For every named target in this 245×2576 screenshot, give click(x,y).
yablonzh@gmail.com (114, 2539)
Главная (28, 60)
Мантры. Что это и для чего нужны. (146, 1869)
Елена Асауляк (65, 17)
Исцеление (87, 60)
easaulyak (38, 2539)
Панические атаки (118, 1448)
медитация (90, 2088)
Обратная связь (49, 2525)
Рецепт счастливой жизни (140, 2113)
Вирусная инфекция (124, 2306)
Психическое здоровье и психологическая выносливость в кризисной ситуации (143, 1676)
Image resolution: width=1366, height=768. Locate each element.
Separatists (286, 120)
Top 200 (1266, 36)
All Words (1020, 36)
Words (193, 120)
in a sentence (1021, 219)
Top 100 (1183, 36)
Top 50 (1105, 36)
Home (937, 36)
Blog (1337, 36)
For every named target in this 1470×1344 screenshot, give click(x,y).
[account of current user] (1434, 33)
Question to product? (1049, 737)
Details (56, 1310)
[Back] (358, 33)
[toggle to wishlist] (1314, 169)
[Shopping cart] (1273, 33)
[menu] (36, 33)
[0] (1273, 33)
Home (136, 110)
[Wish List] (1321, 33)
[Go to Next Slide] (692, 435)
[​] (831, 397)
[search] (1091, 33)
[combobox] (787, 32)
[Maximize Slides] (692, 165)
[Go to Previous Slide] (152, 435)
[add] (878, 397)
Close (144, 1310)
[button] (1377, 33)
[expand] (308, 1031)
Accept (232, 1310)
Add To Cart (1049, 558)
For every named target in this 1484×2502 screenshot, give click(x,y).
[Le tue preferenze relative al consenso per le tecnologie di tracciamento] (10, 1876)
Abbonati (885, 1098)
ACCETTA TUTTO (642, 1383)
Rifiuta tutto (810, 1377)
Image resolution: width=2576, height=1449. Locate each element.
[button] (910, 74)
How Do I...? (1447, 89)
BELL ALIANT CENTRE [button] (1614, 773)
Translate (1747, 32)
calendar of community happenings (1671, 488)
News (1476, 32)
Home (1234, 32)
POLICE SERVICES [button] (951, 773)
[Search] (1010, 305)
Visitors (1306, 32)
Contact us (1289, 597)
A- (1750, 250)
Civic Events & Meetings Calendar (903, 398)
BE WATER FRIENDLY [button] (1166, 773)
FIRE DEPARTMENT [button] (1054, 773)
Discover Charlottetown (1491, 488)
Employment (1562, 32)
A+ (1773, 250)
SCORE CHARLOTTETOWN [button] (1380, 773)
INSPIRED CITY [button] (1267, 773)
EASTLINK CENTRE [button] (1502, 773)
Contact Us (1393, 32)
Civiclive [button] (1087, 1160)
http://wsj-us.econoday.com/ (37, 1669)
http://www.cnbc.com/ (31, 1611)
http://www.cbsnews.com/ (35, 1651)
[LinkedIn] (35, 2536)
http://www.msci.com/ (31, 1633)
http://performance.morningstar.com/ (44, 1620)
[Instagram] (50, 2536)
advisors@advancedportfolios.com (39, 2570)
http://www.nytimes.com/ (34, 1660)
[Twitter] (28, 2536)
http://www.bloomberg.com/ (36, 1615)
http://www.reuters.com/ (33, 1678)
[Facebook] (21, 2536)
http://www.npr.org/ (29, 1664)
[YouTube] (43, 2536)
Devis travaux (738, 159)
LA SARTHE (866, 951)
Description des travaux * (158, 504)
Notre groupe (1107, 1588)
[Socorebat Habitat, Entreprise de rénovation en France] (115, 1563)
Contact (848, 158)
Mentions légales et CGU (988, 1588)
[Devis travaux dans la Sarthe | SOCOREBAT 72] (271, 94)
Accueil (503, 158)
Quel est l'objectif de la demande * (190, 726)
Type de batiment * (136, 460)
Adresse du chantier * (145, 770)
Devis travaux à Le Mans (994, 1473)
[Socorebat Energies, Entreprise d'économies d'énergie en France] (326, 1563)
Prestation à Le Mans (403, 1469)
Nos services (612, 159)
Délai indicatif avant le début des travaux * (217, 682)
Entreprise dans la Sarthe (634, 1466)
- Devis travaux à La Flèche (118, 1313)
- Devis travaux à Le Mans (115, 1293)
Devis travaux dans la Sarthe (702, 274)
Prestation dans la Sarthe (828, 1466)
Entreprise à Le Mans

──────

Gather up the lines containing the word "this" from these records and copy them.

For every named target in this 245×2576 screenshot, give click(x,y).
For every named target in this 1470×1344 screenshot, give click(x,y).
For every named target in this 1484×2502 screenshot, give click(x,y).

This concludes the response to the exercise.